Der Beginn der Inszenierung entsprach den Erwartungen. Drei großformatige Frauengesichter, projiziert auf drei große Stellwände, die den Hintergrund der Bühne ausmachten - eine großartige Videoarbeit von Jan Wagner. Eindringliche Livemusik von Bartłomiej Oleś und Maxim Shagaev sowie drei in einem Blitzlichtgewitter über die Bühne irrende Frauengestalten. Was nach diesem furiosen Auftakt kam, war eine Textmontage auf Grundlage dreier Bücher: „Anonyma. Eine Frau in Berlin“, „Der Krieg hat kein weibliches Gesicht“ von Swetlana Alexijewitsch und „Berlin. Erinnerungen polnischer Zwangsarbeiter aus der Hauptstadt des III Reiches in den Jahren 1939-1945“, die leider oft sehr beliebig zu sein schien. Hinzu kam, dass das Interesse der Regisseurin Monika Dobrowlańska, die zusammen mit Michał Walczak auch für die Textfassung verantwortlich zeichnete, überwiegend nur den sowjetischen Soldatinnen galt. Im Laufe des Abends traten immer mehrere von ihnen auf, alle von Svetlana Anikej grandios gespielt. Anikej war auch die Einzige, die an diesem Abend viel Spielraum bekam und auch ihre Figuren auch bis in die Gegenwart hinüber bringen konnte. Die Geschichte der polnischen Zwangsarbeiterin war auf ihre Ausreise aus Lodz und kurze, in ihren Aussagen plakativ reduzierte Szenen beschränkt, endete einige Monate nach dem Krieg, obwohl im Teil nach der Pause auch ihre Geschichte „40 Jahre danach“ kommen sollte. Noch verkürzter kam das Leben der deutschen Anonyma zur Sprache: Vergewaltigungen, danach gute Beziehungen mit selbst angeflirteten russischen Offizieren und Ungerührtheit ihres Mannes, als er von den „Schändungen“ erfährt. So auf kleine Nebenrollen reduziert, hatten ihre Darstellerinnen Monika Dawidziuk und Anna Poetter kaum Möglichkeiten, ihr schauspielerisches Können zu zeigen. Dass sie viel mehr zu bieten haben, bewiesen sie, wenn sie als Mitspielerinnen der russischen Soldatinnen oder in kurzen Männerrollen (die manchmal auch von den Musikern übernommen wurden) „einsprangen“.

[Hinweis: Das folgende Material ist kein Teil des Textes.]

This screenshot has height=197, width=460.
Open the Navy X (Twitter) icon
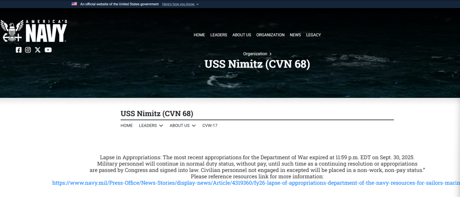(x=38, y=50)
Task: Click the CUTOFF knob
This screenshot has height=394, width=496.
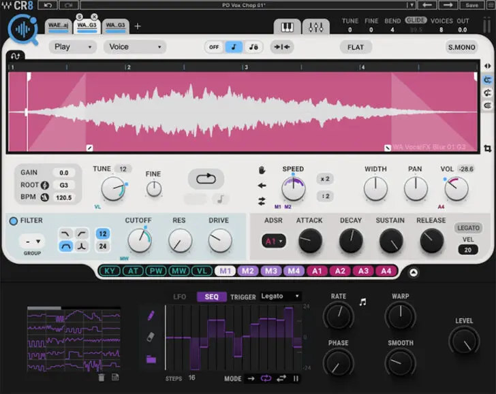Action: (x=139, y=240)
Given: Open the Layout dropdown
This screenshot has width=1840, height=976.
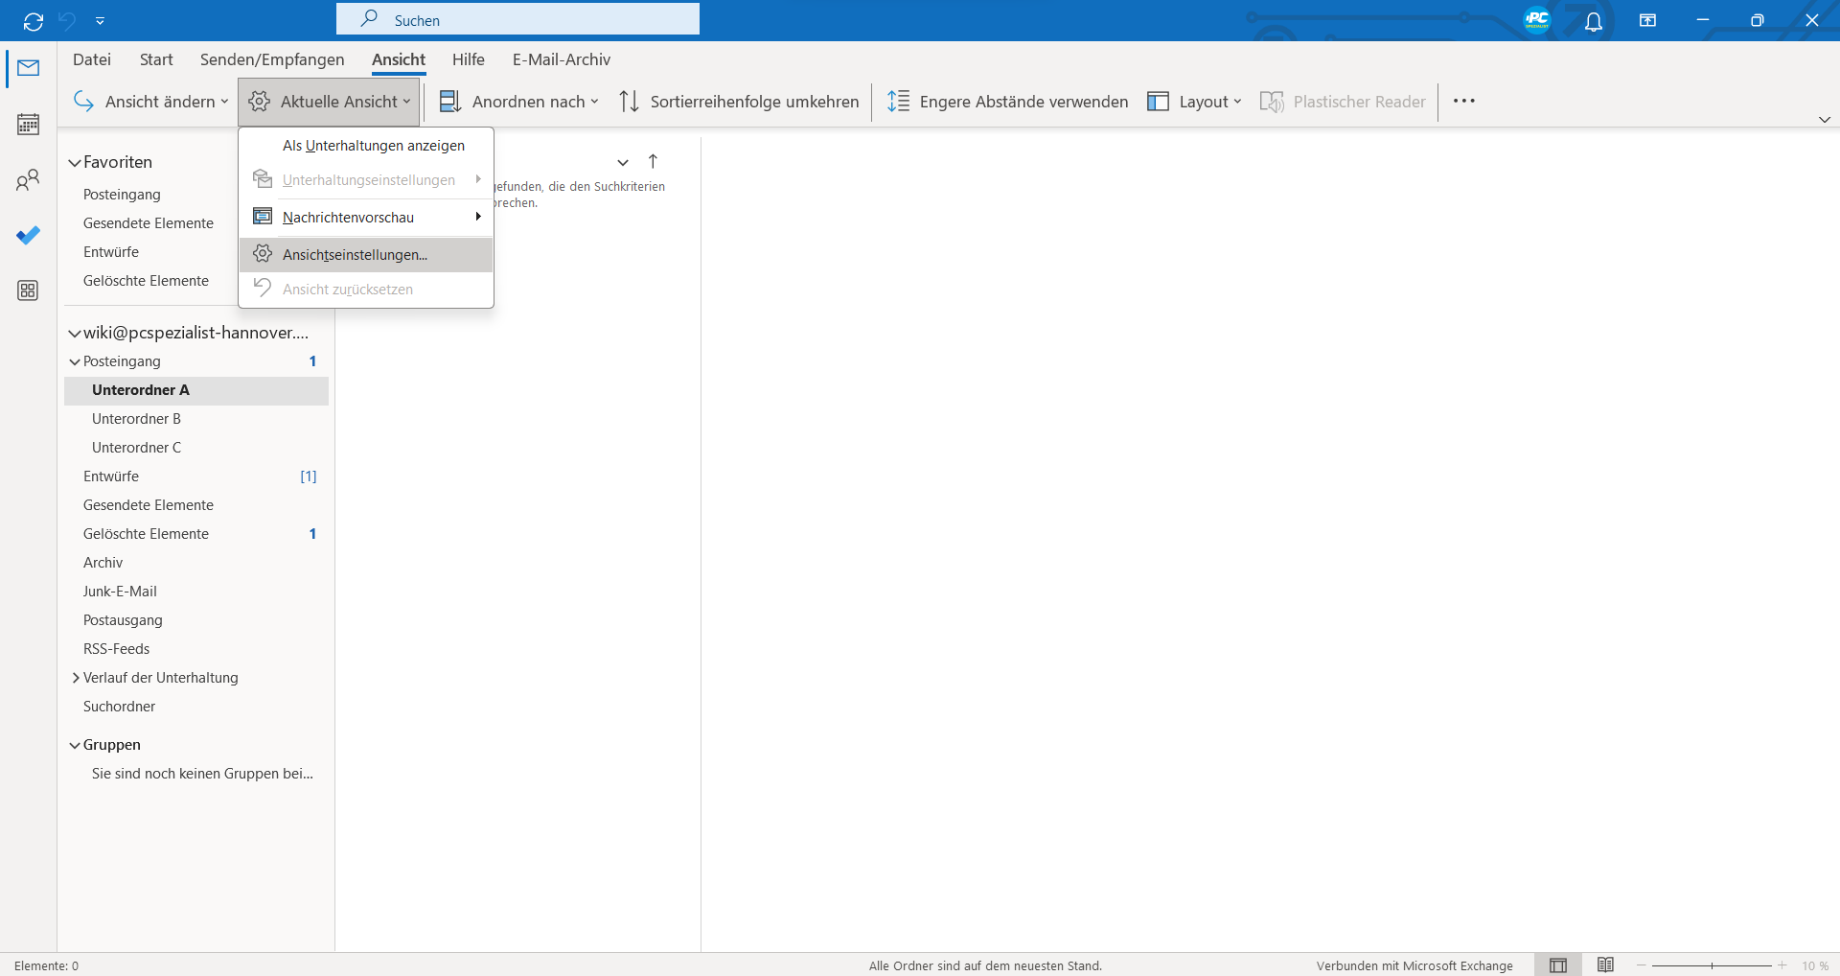Looking at the screenshot, I should click(x=1194, y=102).
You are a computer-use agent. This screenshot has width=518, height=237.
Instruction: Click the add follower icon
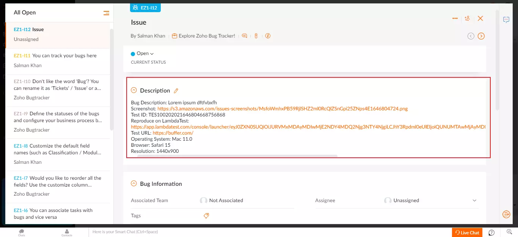click(x=467, y=18)
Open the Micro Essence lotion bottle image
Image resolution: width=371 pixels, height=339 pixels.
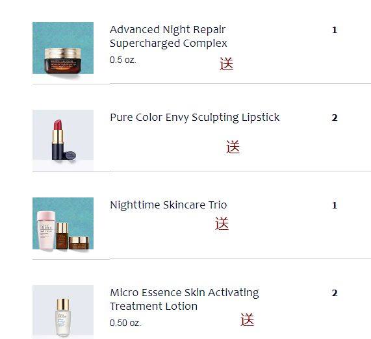[63, 312]
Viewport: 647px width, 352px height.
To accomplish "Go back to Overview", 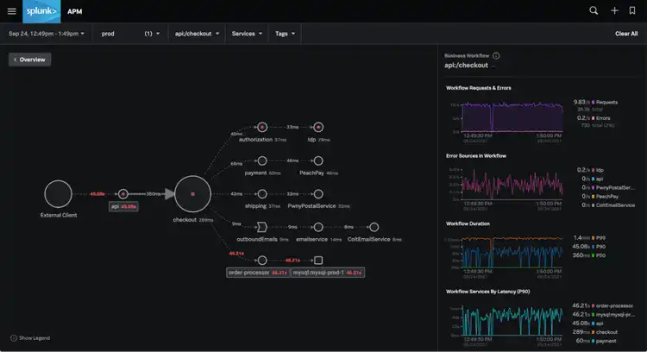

Es wäre vielleicht besser gewesen, den Abend als einen Dreiteiler zu konzipieren und in einem ersten Teil die nur rudimentär geschilderten Schicksale der deutschen Frau und der polnischen Zwangsarbeiterin ganz wegzulassen. Damit hätte man vielleicht auch der Geschichte der sowjetischen Soldatinnen etwas mehr Reflexion und Tiefe geben können. So bleibt der Eindruck, dass alles schlimm, aber irgendwie nicht so schlimm war, dass es für eine Frau am wichtigsten ist, einen Ehemann abzukriegen (es sei denn, sie ist eine Deutsche) und dass Kriege von den Reichen geführt werden. Und dass es uns allen am politischen Interesse fehlt. Auch der Titel des Stückes bleibt ein Geheimnis. So wie der Begriff anfangs auf der Bühne formuliert wurde, trifft er auf keine der Frauen richtig zu, selbst im übertragenen Sinn kaum.

Einige Szenen des Abends, die starke Musik, die den ganzen Abend spannend zusammenhielt, und die als Vorlage dienenden Bücher lassen vermuten, dass da mehr drin gewesen wäre und dass es sich lohnen würde, sich dieser Aufgabe noch einmal zu stellen. Dann vielleicht mit einem richtigen Theaterstück. Disparate Einzelteile von Betroffenen-Niederschriften müssen für ein Theater, das wahre Geschichten erzählen soll, keineswegs die bessere Variante sein.